Over the coming weeks, The Daily Seni will be reintroducing content previously missing from our databases due to system upgrades. Today, we’ve revived a review of Psiko Pencuri Hati written by filmmaker, critic and historian Hassan Abdul Muthalib, first published 13 September 2013. This version of his review has been edited by Deric Ect.
NAM RON, a graduate in theatre, made his first feature-length digital movie titled Gedebe: Siapa Bunuh Caesar? in 2003. Carriying the tagline “suara anak muda tentang masyarakatnya”, the film was based on a play which Nam Ron wrote and staged at his alma mater, ASWARA.
Produced by Amir Muhammad and lensed by James Lee, Gedebe starred fledgling actors who are now respected names in the industry including Hariry Jalil, Zul Huzaimy and Sofi Jikan. It was the director’s exploration of numerous controversies in local government leading up to that time. Recalling entities such as UMNO, Mahathir Mohamad and Anwar Ibrahim from the late 1990s, its premise was related to a quote once made by Mahathir who referenced Brutus in Shakespeare’s Julius Caesar — “It’s not that I love Caesar less but that I love Rome more”.
The introduction to the story illustrates Nam Ron’s disdain for politicians and their shenanigans: two groups of punks and skinheads are setting up chairs, but there is a disagreement and a free-for-all fight ensues. It’s not difficult to decipher what chairs here mean — politicians scrambling to get into parliament using whatever means they have, including violence.
Nam Ron followed this up with Gadoh (2009), co-directed with Brenda Danker. Again he introduced new actors such as Zahiril Adzim and Amerul Affendi who have since made it in the industry. The film depicted a Chinese versus Malay ruckus in a secondary school due to prejudice arising from misconceptions. Needless to say, it was banned by the censors.
But when it was shown at HELP University to a full-house of Chinese and Malays, it certainly did not turn out to be “a threat to national security”. There were no riots in the hall. What followed after the screening was an intelligent discussion. Malaysians are actually a very intelligent lot, contrary to what certain imbeciles are saying.
Nam Ron then directed Lollipop for short film omnibus 15MALAYSIA (2009) produced by Pete Teo. It starred Bront Palarae who brilliantly played a pedophile, his condition brought about by childhood abuse.

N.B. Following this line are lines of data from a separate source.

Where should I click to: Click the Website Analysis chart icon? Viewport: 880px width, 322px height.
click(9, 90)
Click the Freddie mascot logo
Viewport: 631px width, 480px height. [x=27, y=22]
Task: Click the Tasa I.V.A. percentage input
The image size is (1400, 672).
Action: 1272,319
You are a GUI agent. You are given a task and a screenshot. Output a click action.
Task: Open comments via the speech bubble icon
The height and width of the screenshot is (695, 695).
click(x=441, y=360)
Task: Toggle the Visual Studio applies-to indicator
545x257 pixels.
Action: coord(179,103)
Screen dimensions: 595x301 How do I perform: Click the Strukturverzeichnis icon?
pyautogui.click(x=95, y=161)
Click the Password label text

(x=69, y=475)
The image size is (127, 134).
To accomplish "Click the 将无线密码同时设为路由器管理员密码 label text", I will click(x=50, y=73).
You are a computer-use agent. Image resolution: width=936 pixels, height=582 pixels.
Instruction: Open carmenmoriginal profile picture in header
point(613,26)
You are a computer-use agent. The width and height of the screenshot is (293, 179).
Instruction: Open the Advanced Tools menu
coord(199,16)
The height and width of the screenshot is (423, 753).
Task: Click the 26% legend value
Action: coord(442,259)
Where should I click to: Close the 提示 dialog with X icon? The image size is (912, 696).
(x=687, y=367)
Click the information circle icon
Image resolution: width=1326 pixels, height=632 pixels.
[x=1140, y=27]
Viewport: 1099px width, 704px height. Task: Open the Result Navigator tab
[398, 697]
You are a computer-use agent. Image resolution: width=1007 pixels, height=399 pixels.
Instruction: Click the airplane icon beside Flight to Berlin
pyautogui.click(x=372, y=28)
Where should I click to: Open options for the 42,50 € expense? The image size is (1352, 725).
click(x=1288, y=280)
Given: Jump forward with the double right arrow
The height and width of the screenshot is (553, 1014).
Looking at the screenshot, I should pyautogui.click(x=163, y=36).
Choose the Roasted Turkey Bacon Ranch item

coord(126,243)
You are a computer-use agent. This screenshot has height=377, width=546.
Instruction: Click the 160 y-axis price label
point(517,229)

His next feature film, Jalan Pintas (2012), posed a question often put forward in the films of P. Ramlee: why are the Malays who have succeeded not helping those who are struggling? Why are the problems which have existed since colonisation still happening now that we have (supposedly) attained to independence? What are we really independent from? Is there something wrong with the system? Who is responsible for it? The film didn’t see the light of day because the censors requested for 18 cuts (the same number that a certain party’s assemblyman was cut into if you recall the Mona Fandey case). It’s now available on DVD however so go get it!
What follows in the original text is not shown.